Report queries civilian killings

 

Large scale massacres of civilians on the outskirts of Algiers are the latest development in the nearly six-year-old Algerian war, and Amnesty International concentrates its report issued today, Algeria, Civilian population caught in a spiral of violence, on these killings, writes Lara Marlowe. The human rights group gives credence to reports - originally published in The Irish Times - that pro-government death squads might be responsible for some of the killings.

Recent massacres took place near police, gendarmerie or army positions, but Algerians who telephoned or ran to seek help were told the security forces had no mandate to intervene. "In at least two cases," Amnesty says, "several survivors described how people who had tried to escape from villages where a massacre was taking place had actually been turned back by a cordon of members of the security forces who stood by while the villagers were being slaughtered and did not come into the village until after the attackers had left."

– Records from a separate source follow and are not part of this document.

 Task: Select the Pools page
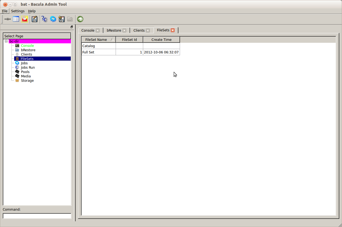click(x=25, y=72)
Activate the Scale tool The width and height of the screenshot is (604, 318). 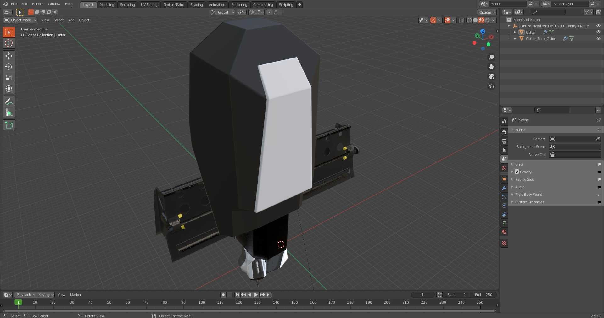point(9,78)
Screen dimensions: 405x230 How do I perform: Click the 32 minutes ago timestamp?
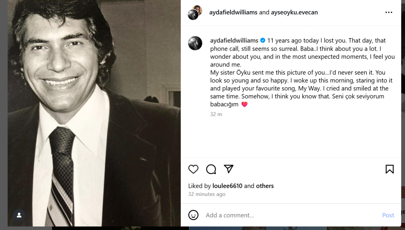207,194

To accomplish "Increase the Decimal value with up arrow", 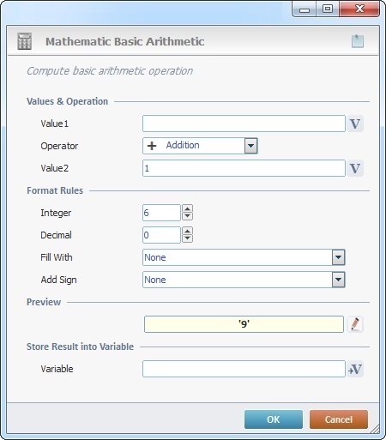I will [x=187, y=231].
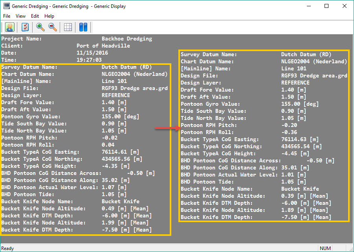Select the Pontoon RPH Pitch row on left
354x252 pixels.
point(59,138)
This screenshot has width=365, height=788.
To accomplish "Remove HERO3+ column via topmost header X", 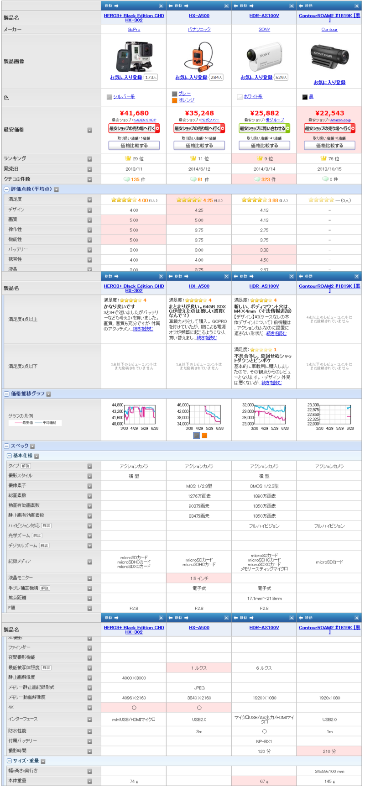I will point(161,6).
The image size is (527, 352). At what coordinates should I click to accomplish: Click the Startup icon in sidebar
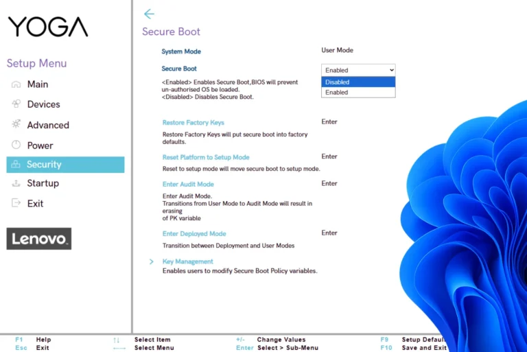click(16, 183)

Amnesty's conclusions are depressingly similar to those of earlier reports. Abuses committed by "Islamist" guerrillas and government security forces - rape and kidnapping, torture, summary execution, death threats and assassination - continue unabated. Militias set up by the government operate without supervision and outside all due process of law.

Amnesty also criticises the international community, the UN Human Rights Commission and the EU for failing to seriously address human rights abuses in Algeria, and it calls for an international investigation to establish responsibility in the massacre of civilians.